Three months later I was in Washington in the office of the secretary of agriculture, holding my right hand in the air, being sworn in, together with four colleagues, by Secretary of Agriculture Bob Bergland as an assistant secretary of agriculture, with a portfolio of responsibilities that included oversight of federal forestry, soil conservation and land grant university-related policies and programs.
Much has been made of the unique aspects of Mr. Carter’s campaign and election to the office of president and how he ran that office. Among those aspects was how positions in the so-called “plum book” were filled to staff the Carter administration’s hastily appointed transition team. Those political appointments, I found, were based, just as other hiring decisions are made everywhere, on what the candidate knows and whom she or he knows.
My experience with these proceedings differed from the experiences of those men and women who already had been in the orbits of Mr. Carter and his vice president, Walter Mondale, former Minnesota attorney general and United States senator. Old friends of the new president and vice president had a relatively unobstructed glide path to appointments in the new administration. The rest of us plum book types fell in a different category: new members of the team, considered perhaps not exactly a necessary evil by that core group of Georgians and Minnesotans, but as a group of unknown players, needed to fill out their organization chart.

I’m often asked how I came to be among those chosen to play one of these important roles. After all, I was only a recently appointed assistant professor, teaching environmental policy and learning the Extension Service ropes out in the upper Midwest boonies. Fortunately, my academic connection to a land grant institution and my previous Washington experience as a lobbyist for the National Wildlife Federation and the Wilderness Society allowed the Carter transition team to check the two boxes associated with meeting the requirements of my position, mark that job filled, and go on to fill others on their lengthy list. Here is how I met the two criteria:
“What I knew” was that the position of assistant secretary of agriculture for conservation, research and education had been filled in the past by a land grant university faculty member, because the incumbent supervised the federal Extension Service and State Cooperative Research Service, important sources of funds for the land grant schools. I had earned the Ph.D. “union card” and was invited to join the Michigan State University faculty.
Not using a political loyalty test but seeking qualified people to fill top-level government position vacancies, the Carter hiring team noted my qualifications. I knew my stuff. I had worked seasonally for the Forest Service, studied forestry while earning an undergraduate degree in wildlife management (University of Michigan), done my doctoral dissertation research on litigation related to management of Forest Service-administered lands, been a faculty member of the Michigan State University Department of Forestry, and carried a strong letter of support from the chairman of that department.

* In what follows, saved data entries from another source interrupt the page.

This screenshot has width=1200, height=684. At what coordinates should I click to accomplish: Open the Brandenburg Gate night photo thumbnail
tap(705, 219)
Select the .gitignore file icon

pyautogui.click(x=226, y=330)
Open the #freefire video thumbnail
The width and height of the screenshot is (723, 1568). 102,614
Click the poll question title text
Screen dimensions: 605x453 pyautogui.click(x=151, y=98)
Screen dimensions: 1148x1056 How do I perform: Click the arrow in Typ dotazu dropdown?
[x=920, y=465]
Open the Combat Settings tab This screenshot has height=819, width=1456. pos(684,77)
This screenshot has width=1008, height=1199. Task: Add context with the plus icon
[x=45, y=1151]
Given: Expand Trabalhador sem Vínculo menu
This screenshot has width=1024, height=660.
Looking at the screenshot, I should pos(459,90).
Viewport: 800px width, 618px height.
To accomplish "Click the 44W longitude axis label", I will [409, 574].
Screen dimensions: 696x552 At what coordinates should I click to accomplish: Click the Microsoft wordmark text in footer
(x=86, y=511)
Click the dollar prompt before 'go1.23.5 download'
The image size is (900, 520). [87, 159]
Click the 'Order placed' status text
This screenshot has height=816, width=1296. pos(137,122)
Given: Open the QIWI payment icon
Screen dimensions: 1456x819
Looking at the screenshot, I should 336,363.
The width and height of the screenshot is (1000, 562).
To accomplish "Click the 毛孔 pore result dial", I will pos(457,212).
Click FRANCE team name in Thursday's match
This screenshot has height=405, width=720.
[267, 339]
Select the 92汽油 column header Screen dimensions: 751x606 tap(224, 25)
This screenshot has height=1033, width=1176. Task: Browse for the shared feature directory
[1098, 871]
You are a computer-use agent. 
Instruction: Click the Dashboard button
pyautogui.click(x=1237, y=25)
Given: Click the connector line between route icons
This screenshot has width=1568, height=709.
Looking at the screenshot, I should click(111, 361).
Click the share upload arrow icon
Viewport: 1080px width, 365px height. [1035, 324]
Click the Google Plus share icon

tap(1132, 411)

(What the transition team didn’t know or didn’t seem to care was that I had helped lead a “Morris Udall for President” campaign with other Michigan State faculty and grad students in 1976 and had welcomed the Arizona congressman, whom I knew and admired from my environmental association work in Washington, when he arrived at the Lansing airport for a rally. “Mo” came in second in the Michigan presidential primary. Carter won.)
“Who I knew” were leaders of the environmental conservation groups in Washington who were willing to advocate for my appointment. From 1962 (when I heard President Kennedy’s conservation speech in the State Department auditorium) until 1969 (when I left the Holy City for grad school), I worked for the National Wildlife Federation and the Wilderness Society, part of a lobbying team with friends with the Sierra Club, National Parks Association, Environmental Defense Fund and other groups. Together, we chased congresspeople around Capitol Hill and convinced them to pass the National Environmental Policy Act, the Wild Rivers Act, several wilderness bills and lots of other conservation legislation. We’d been in the lobbying trenches together for years.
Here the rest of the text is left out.